**Brief**
Recast the records below as a Markdown table with the columns Row and Line, one row per line in order, numbering the rows from 1 and leaving out blank lines.

= = = =

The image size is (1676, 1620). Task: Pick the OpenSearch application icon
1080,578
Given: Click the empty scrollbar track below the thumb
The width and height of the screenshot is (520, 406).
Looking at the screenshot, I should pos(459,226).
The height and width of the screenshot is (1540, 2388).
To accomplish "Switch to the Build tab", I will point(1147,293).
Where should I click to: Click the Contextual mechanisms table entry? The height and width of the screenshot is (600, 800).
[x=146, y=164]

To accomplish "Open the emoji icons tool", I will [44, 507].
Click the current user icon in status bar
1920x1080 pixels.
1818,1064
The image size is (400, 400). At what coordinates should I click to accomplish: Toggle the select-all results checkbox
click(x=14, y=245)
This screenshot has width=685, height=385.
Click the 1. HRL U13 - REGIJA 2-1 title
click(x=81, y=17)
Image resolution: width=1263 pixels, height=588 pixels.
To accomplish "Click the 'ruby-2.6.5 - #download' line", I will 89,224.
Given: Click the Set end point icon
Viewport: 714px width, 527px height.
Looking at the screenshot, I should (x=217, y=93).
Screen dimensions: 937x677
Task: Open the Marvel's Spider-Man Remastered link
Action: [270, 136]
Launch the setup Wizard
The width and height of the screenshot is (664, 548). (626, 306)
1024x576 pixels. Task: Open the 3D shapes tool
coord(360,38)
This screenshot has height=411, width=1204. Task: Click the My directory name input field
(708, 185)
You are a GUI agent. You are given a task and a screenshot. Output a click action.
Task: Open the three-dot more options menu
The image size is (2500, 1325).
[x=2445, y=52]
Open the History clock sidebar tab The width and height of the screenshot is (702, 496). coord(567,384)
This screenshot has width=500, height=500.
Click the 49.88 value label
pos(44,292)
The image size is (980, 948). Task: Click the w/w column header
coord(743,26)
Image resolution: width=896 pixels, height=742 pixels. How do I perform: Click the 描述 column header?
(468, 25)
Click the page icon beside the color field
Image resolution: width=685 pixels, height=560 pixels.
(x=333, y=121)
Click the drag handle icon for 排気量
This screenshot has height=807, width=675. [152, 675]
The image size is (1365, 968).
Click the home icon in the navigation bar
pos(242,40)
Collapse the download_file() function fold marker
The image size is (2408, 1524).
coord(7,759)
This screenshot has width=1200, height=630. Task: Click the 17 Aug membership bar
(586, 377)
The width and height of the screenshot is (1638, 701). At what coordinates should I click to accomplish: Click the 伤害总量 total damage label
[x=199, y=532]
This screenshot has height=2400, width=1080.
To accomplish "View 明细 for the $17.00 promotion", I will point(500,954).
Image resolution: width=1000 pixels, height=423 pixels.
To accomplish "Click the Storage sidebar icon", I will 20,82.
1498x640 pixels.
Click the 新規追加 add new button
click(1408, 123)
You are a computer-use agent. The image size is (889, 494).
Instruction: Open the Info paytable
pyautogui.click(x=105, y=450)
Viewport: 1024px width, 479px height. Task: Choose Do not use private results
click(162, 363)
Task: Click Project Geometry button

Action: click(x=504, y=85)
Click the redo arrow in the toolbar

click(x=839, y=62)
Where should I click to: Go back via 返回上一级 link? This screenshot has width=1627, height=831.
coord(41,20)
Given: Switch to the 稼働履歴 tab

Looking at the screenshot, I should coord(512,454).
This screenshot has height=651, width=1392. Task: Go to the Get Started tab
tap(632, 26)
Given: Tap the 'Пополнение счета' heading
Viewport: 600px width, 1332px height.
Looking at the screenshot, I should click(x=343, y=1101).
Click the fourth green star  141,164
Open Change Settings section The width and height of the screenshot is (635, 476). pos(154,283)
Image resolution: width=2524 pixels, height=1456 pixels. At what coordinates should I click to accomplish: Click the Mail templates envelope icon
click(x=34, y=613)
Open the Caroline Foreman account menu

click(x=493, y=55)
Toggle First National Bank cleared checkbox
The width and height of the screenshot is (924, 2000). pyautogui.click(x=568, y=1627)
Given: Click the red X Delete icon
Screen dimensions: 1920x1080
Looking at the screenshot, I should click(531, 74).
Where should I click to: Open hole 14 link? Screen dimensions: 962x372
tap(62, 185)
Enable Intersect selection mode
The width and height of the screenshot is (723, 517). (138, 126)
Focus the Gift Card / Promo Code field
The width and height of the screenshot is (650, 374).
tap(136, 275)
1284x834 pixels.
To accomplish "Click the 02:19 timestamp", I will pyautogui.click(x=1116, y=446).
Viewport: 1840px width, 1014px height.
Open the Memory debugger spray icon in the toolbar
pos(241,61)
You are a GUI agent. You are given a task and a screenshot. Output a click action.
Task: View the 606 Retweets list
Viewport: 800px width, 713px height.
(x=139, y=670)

= = = =

**Correct result**
| Row | Line |
|---|---|
| 1 | The image size is (1676, 1620). Task: Pick the OpenSearch application icon |
| 2 | 1080,578 |
| 3 | Given: Click the empty scrollbar track below the thumb |
| 4 | The width and height of the screenshot is (520, 406). |
| 5 | Looking at the screenshot, I should pos(459,226). |
| 6 | The height and width of the screenshot is (1540, 2388). |
| 7 | To accomplish "Switch to the Build tab", I will point(1147,293). |
| 8 | Where should I click to: Click the Contextual mechanisms table entry? The height and width of the screenshot is (600, 800). |
| 9 | [x=146, y=164] |
| 10 | To accomplish "Open the emoji icons tool", I will [44, 507]. |
| 11 | Click the current user icon in status bar |
| 12 | 1920x1080 pixels. |
| 13 | 1818,1064 |
| 14 | The image size is (400, 400). At what coordinates should I click to accomplish: Toggle the select-all results checkbox |
| 15 | click(x=14, y=245) |
| 16 | This screenshot has width=685, height=385. |
| 17 | Click the 1. HRL U13 - REGIJA 2-1 title |
| 18 | click(x=81, y=17) |
| 19 | Image resolution: width=1263 pixels, height=588 pixels. |
| 20 | To accomplish "Click the 'ruby-2.6.5 - #download' line", I will 89,224. |
| 21 | Given: Click the Set end point icon |
| 22 | Viewport: 714px width, 527px height. |
| 23 | Looking at the screenshot, I should (x=217, y=93). |
| 24 | Screen dimensions: 937x677 |
| 25 | Task: Open the Marvel's Spider-Man Remastered link |
| 26 | Action: [270, 136] |
| 27 | Launch the setup Wizard |
| 28 | The width and height of the screenshot is (664, 548). (626, 306) |
| 29 | 1024x576 pixels. Task: Open the 3D shapes tool |
| 30 | coord(360,38) |
| 31 | This screenshot has height=411, width=1204. Task: Click the My directory name input field |
| 32 | (708, 185) |
| 33 | You are a GUI agent. You are given a task and a screenshot. Output a click action. |
| 34 | Task: Open the three-dot more options menu |
| 35 | The image size is (2500, 1325). |
| 36 | [x=2445, y=52] |
| 37 | Open the History clock sidebar tab The width and height of the screenshot is (702, 496). coord(567,384) |
| 38 | This screenshot has width=500, height=500. |
| 39 | Click the 49.88 value label |
| 40 | pos(44,292) |
| 41 | The image size is (980, 948). Task: Click the w/w column header |
| 42 | coord(743,26) |
| 43 | Image resolution: width=896 pixels, height=742 pixels. How do I perform: Click the 描述 column header? |
| 44 | (468, 25) |
| 45 | Click the page icon beside the color field |
| 46 | Image resolution: width=685 pixels, height=560 pixels. |
| 47 | (x=333, y=121) |
| 48 | Click the drag handle icon for 排気量 |
| 49 | This screenshot has height=807, width=675. [152, 675] |
| 50 | The image size is (1365, 968). |
| 51 | Click the home icon in the navigation bar |
| 52 | pos(242,40) |
| 53 | Collapse the download_file() function fold marker |
| 54 | The image size is (2408, 1524). |
| 55 | coord(7,759) |
| 56 | This screenshot has width=1200, height=630. Task: Click the 17 Aug membership bar |
| 57 | (586, 377) |
| 58 | The width and height of the screenshot is (1638, 701). At what coordinates should I click to accomplish: Click the 伤害总量 total damage label |
| 59 | [x=199, y=532] |
| 60 | This screenshot has height=2400, width=1080. |
| 61 | To accomplish "View 明细 for the $17.00 promotion", I will point(500,954). |
| 62 | Image resolution: width=1000 pixels, height=423 pixels. |
| 63 | To accomplish "Click the Storage sidebar icon", I will 20,82. |
| 64 | 1498x640 pixels. |
| 65 | Click the 新規追加 add new button |
| 66 | click(1408, 123) |
| 67 | You are a computer-use agent. The image size is (889, 494). |
| 68 | Instruction: Open the Info paytable |
| 69 | pyautogui.click(x=105, y=450) |
| 70 | Viewport: 1024px width, 479px height. Task: Choose Do not use private results |
| 71 | click(162, 363) |
| 72 | Task: Click Project Geometry button |
| 73 | Action: click(x=504, y=85) |
| 74 | Click the redo arrow in the toolbar |
| 75 | click(x=839, y=62) |
| 76 | Where should I click to: Go back via 返回上一级 link? This screenshot has width=1627, height=831. |
| 77 | coord(41,20) |
| 78 | Given: Switch to the 稼働履歴 tab |
| 79 | Looking at the screenshot, I should coord(512,454). |
| 80 | This screenshot has height=651, width=1392. Task: Go to the Get Started tab |
| 81 | tap(632, 26) |
| 82 | Given: Tap the 'Пополнение счета' heading |
| 83 | Viewport: 600px width, 1332px height. |
| 84 | Looking at the screenshot, I should click(x=343, y=1101). |
| 85 | Click the fourth green star  141,164 |
| 86 | Open Change Settings section The width and height of the screenshot is (635, 476). pos(154,283) |
| 87 | Image resolution: width=2524 pixels, height=1456 pixels. At what coordinates should I click to accomplish: Click the Mail templates envelope icon |
| 88 | click(x=34, y=613) |
| 89 | Open the Caroline Foreman account menu |
| 90 | click(x=493, y=55) |
| 91 | Toggle First National Bank cleared checkbox |
| 92 | The width and height of the screenshot is (924, 2000). pyautogui.click(x=568, y=1627) |
| 93 | Given: Click the red X Delete icon |
| 94 | Screen dimensions: 1920x1080 |
| 95 | Looking at the screenshot, I should click(531, 74). |
| 96 | Where should I click to: Open hole 14 link? Screen dimensions: 962x372 |
| 97 | tap(62, 185) |
| 98 | Enable Intersect selection mode |
| 99 | The width and height of the screenshot is (723, 517). (138, 126) |
| 100 | Focus the Gift Card / Promo Code field |
| 101 | The width and height of the screenshot is (650, 374). |
| 102 | tap(136, 275) |
| 103 | 1284x834 pixels. |
| 104 | To accomplish "Click the 02:19 timestamp", I will pyautogui.click(x=1116, y=446). |
| 105 | Viewport: 1840px width, 1014px height. |
| 106 | Open the Memory debugger spray icon in the toolbar |
| 107 | pos(241,61) |
| 108 | You are a GUI agent. You are given a task and a screenshot. Output a click action. |
| 109 | Task: View the 606 Retweets list |
| 110 | Viewport: 800px width, 713px height. |
| 111 | (x=139, y=670) |